South Africa’s land expropriation could trigger default, warns agricultural bank
The government's new decree on land reform could trigger defaults that would cost the economy 41 billion rand ($2.8 billion) if the bank’s rights as a creditor are not protected, according to the lender. Land Bank is an agricultural bank guided by a government mandate to provide financial services to the commercial farming sector and agri-business.
South African President Cyril Ramaphosa announced this month that his government is enforcing a change in the constitution to allow the expropriation of land without compensation. According to the ruling Africa National Congress party (ANC), the white minority in the country still own most of the land more than two decades after the end of apartheid.

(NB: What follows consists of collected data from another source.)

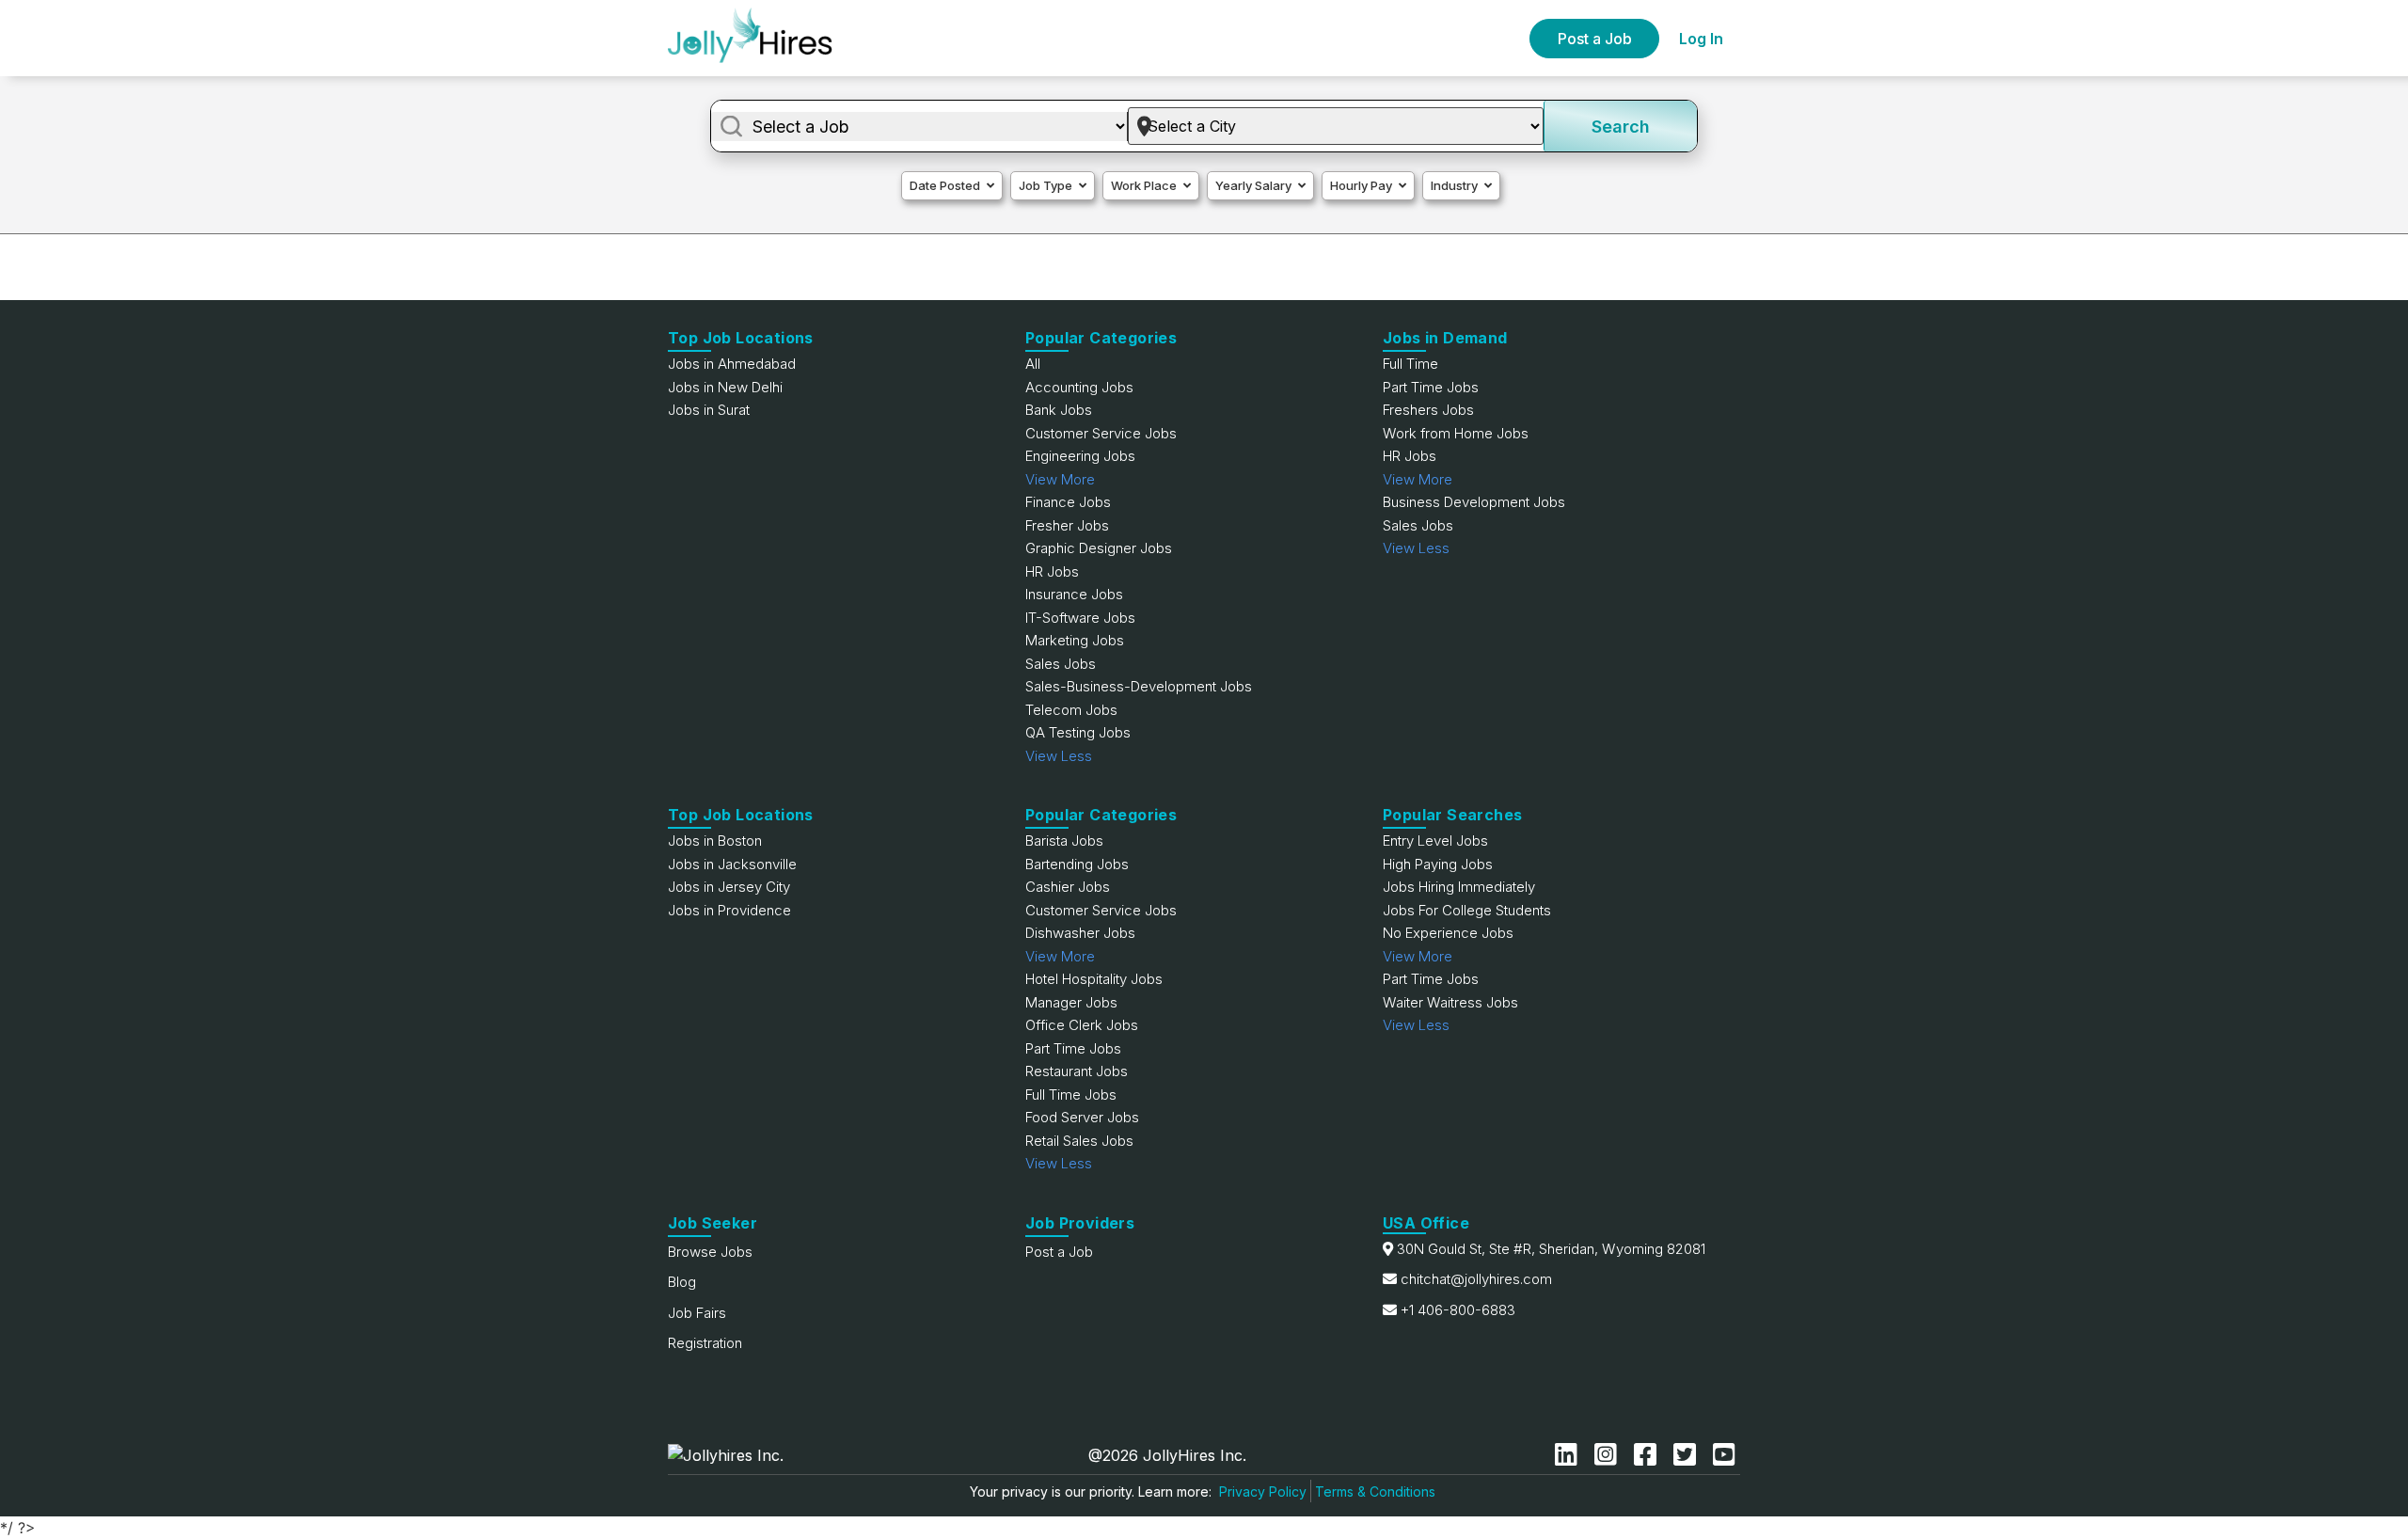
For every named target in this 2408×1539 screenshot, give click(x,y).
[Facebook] (1649, 1454)
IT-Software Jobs (1080, 618)
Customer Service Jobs (1101, 433)
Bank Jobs (1058, 410)
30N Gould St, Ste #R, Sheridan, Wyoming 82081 (1551, 1249)
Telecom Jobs (1071, 710)
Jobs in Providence (729, 910)
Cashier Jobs (1067, 887)
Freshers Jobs (1428, 410)
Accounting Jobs (1079, 387)
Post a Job (1595, 38)
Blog (682, 1282)
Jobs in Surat (709, 410)
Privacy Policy (1263, 1491)
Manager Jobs (1071, 1002)
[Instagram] (1609, 1454)
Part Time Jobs (1431, 387)
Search (1621, 126)
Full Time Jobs (1071, 1094)
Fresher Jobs (1067, 525)
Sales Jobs (1060, 664)
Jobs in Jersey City (729, 887)
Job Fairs (697, 1313)
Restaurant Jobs (1076, 1071)
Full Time (1410, 364)
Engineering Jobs (1080, 456)
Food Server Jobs (1082, 1117)
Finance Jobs (1068, 502)
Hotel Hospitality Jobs (1094, 979)
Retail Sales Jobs (1079, 1141)
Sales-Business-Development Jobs (1138, 686)
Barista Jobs (1064, 840)
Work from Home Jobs (1456, 433)
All (1032, 364)
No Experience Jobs (1448, 933)
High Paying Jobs (1438, 864)
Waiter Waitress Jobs (1450, 1002)
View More (1060, 479)
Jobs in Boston (715, 840)
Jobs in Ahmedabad (732, 364)
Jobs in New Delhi (725, 387)
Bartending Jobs (1077, 864)
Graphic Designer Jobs (1098, 548)
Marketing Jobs (1074, 640)
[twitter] (1688, 1454)
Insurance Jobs (1074, 594)
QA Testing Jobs (1078, 732)
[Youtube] (1724, 1454)
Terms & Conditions (1375, 1491)
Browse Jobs (710, 1252)
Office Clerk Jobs (1081, 1025)
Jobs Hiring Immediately (1459, 887)
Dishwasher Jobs (1080, 933)
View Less (1058, 756)
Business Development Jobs (1474, 502)
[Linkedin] (1570, 1454)
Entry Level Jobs (1435, 840)
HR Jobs (1052, 571)
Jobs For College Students (1467, 910)
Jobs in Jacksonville (732, 864)
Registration (705, 1343)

The ANC wants to redistribute the land confiscated from white farmers to the black citizens of the country. Land Bank chairman Arthur Moloto said expropriation without compensation would immediately cost the bank 9 billion rand (about $620 million).
“A cross default clause would be triggered should we fail to pay when these debts fall due because of inadequate liquidity or lack of alternative sources of funding,” Moloto said.
“This would make our entire 41 billion rand funding portfolio due and payable immediately, which we would not be able to settle. Consequently, government intervention would be required to settle our lenders,” he added.
A badly-run land reform program would hurt his bank’s capital, Moloto said. “A poorly executed expropriation without compensation could result in the main sources of funding drying up as investors might not be willing to continue funding Land Bank in particular, or agriculture in general.”
Since the end of apartheid in 1994, the ANC has followed a “willing-seller, willing-buyer” model. Under the plan, the government buys land from white landowners and redistributes it among black citizens of the country. However, the land reform program has not brought the results the ANC wants.